Dans un contexte international tendu, la Russie a repris la troisième place des pays les plus dépensiers pour son armement. Elle a consacré, en 2016, 69,2 milliards de dollars à sa défense, soit 5,9% de plus qu’en 2015. Poutine répète régulièrement des manœuvres militaires la réactivité de son armée en cas d’attaque.

La Russie n’est pas « une entité totalement indépendante » rappelle Jean-Pierre Arrignon. Elle est membre de l’OCS, organisation de coopération de Shanghai, une coalition qui regroupe la Russie, la Chine, le Kazakhstan, le Kirghizistan, le Tadjikistan et l’Ouzbékistan. Créée en 1996, cette organisation fait suite à la prise de pouvoir des talibans en Afghanistan. Les pays membres “estimaient que l’Occident ne réagissait pas”. Les manœuvres militaires conjointes avec cette organisation se déroulent tous les ans.

Qui mène la danse de la course aux armements ?

L’opération ZAPAD 2017 a fait polémique. Le 18 septembre 2017, la Russie déploie 12 700 soldats pendant une semaine en Biélorussie, aux portes de l’Union Européenne. Les États-Unis dénonce un manque de transparence de la part de la Russie.

Là encore, deux interprétations s’opposent.

L’opération Zapad 2017 « n’est pas un mensonge » avance Jean-Pierre Arrignon. “Il s’agissait véritablement de manœuvres pour rendre opérationnelle l’armée russe”. Cette opération serait une « réponse » à l’implantation massive de l’OTAN depuis la Roumanie jusqu’aux Pays Baltes, réaction suite à l’envoi d’hommes, de chars d’assaut, des missiles… Selon lui, « les Russes se préparent à une possible attaque de l’OTAN et des américains ».

Pour Isabelle Facon, “cette réponse est équilibrée” puisqu’elle fait suite à l’offensive de la Russie en Ukraine. “Il fallait une réponse. Et un seul bataillon par pays a été décidé”. Dans l’alliance atlantique, les pays à l’Ouest comme les États Baltes et la Pologne se sentent menacés.Une raison de plus pour l’Otan de réagir.

Concernant le rôle de cette opération, «tous les scénarios les plus farfelus circulent » d’après Isabelle Facon. Les Occidentaux font sciemment monter la pression « ce qui sert le jeu de Moscou » qui n’y voit que des intérêts puisqu’elle est représentée comme surpuissante. « La Russie préfère être crainte qu’être aimée » disait déjà Pierre Hassner, spécialiste des relations internationales, en 2008, lors de la crise russo-géorgienne.

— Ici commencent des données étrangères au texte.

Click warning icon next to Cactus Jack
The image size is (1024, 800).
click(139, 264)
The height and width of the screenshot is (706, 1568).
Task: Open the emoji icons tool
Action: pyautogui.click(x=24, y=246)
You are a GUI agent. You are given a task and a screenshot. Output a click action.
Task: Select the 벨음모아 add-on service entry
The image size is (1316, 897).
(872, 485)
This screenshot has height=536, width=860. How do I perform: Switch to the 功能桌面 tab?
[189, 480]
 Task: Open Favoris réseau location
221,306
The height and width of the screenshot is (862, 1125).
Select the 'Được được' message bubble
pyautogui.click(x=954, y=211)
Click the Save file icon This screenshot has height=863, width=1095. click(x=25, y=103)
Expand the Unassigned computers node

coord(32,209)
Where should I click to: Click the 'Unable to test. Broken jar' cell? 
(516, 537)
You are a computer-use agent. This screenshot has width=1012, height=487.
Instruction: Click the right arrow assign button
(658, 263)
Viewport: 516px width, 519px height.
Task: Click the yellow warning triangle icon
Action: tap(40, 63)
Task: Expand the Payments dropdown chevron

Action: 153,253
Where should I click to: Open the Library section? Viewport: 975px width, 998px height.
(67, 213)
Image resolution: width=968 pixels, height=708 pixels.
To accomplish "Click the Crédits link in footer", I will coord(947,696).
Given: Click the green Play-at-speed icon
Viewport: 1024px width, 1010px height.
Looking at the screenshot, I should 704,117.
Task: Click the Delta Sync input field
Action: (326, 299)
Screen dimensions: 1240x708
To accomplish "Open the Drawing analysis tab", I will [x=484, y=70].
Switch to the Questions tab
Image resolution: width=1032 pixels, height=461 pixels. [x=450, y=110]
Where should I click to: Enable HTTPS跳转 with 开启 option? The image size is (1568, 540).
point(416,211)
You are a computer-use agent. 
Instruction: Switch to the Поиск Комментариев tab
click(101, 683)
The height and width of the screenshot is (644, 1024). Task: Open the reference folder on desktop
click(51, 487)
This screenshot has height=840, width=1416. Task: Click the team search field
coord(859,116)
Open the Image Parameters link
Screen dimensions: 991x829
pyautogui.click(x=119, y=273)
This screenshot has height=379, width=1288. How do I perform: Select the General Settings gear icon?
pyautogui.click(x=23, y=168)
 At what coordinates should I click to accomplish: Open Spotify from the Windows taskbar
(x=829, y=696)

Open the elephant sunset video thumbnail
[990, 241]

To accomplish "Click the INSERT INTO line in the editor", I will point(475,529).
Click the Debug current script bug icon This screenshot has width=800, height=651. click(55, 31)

En terme de cyberguerre, les Russes seraient « bien au dessus des Américains » selon Jean-Pierre Arrignon, avec un recrutement incessant de hackers ces dernières années. L’affaire de l’ingérence russe le prouve : les Américains dénoncent les tentatives d’influence russes dans les décisions de vote pendant la campagne présidentielle américaine de 2016 et le piratage d’informations du Parti démocrate afin d’appuyer la candidature du républicain Donald Trump face à celle de la démocrate Hillary Clinton.

Les tensions augmentent entre les deux puissances et les relations s’enlisent entre la Russie et les aux autres pays occidentaux. Les signes annonciateurs d’une nouvelle Guerre Froide se multiplient comme l’affaire de l’empoisonnement d’un ancien espion russe, Sergueï Skripal, en Angleterre. Poutine fait peur. La Russie est « une force redoutable !» : un argument de plus pour les Occidentaux pour faire de la Russie leur ennemi public numéro 1.